谢隐楼说:“魏老也没多说,只强调母女厉害。”
李星凡想的很简单:“你们想多了,说不定就是纯菜,我说真的,你俩刚露的一手,简直惊为天人,那叫个酣畅淋漓啊!”
话音刚落,屹立几十年不倒的大楼忽然像是经历了地震似的,先是左摇右晃,又是上下**,在楚灵焰和谢隐楼难得震惊的注视中,轰然倒塌,碎石掉落,染了血的钢筋也根根折断。
巨响和尘土飞扬过后,半分钟前还结结实实的烂尾楼,变成了一个巨大的废墟垃圾堆。
楚灵焰:“!!”
谢隐楼:“……”
沈飞鸾被扑了一脸灰,咳嗽几声后,一边不敢置信地看着废墟,一边喃喃说:“楼塌了?这毫无征兆的就塌了?刚才还很结实啊,这到底是怎么做到的?”
李星凡心有余悸,摸着胸口说:“天老爷,我们刚从楼里出来还没三分钟吧?”
坍塌之前,毫无征兆。
要不是他们已经出来了,恐怕就要被埋了。
就算再厉害的玄门术士,也是肉体凡胎,钢筋混凝土的掩埋下,也得十死无生。
谢隐楼面色不大好,说:“魏老可没说,这栋楼是那两只邪祟撑起来的。”
楚灵焰也沉了脸,说:“这栋楼早就塌了,这些年,所有人看到的大楼,其实是个海市蜃楼的假象罢了。”
这么多年,无人察觉,可见其厉害之处。
连楚灵焰都没察觉这竟是个如同兰若寺一般的鬼楼。
所以,当日不管是小满把徐浩博他们从天台上头朝下吊着,还是徐浩博被推下十多米高的楼,其实都是假的、不复存在的。
至于徐浩博为什么会身负重伤——谁又能说,海市蜃楼不是另一个真实存在的时空呢?
动静闹得太大,引得不少人出来围观。
“这楼怎么突然塌了?”
“天老爷,我刚就听见一阵轰隆隆的声音,吓得我把锅铲都给丢了,还当是地震了,这楼不是废弃很长时间了吗?这是又有施工队搞拆迁?”
“没看见施工队啊,也没看到地震预警,怎么会这样?”
“我刚看见了,他们几个从楼里面走出来后,楼就轰隆一下子塌啦!”一个围观的小朋友,在一群大人议论纷纷的时候,指着楚灵焰一行人很大声地说了一句。
无数视线瞬间落在一行四人身上。
楚灵焰:“……”
我说这事儿跟我没关你信吗?
“你们几个,是在楼里面放炸弹了吗?”一个穿着大裤衩光着膀子就跑出来的大哥,一脸狐疑地盯着几个犯罪嫌疑人。

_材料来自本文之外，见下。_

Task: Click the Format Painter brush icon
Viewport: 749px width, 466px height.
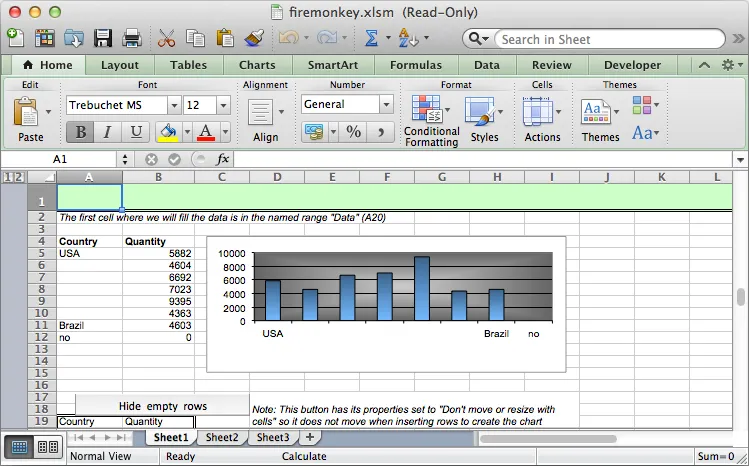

“没有没有,都是误会,我们也就是从这儿经过。”李星凡赶紧解释。
“那不能够。”旁边被吓掉锅铲的大妈皱着眉头用怀疑的眼神打量着四人组,说:“这烂尾楼已经在这儿十多年了,平常也就几个街溜子往里面跑,你们看着不像是街溜子,倒像是有预谋犯罪的。”
楚灵焰也是服了,说:“这位阿姨,我们真就是路过,不信您自己进去看看有没有炸弹,我们本事再大,也不可能没事儿把楼给炸了吧?”
“那你说你们进去干嘛的。”
“就是,我看你们长得也好看,穿的也人模狗样的,怎么成天干点偷鸡摸狗的事儿?”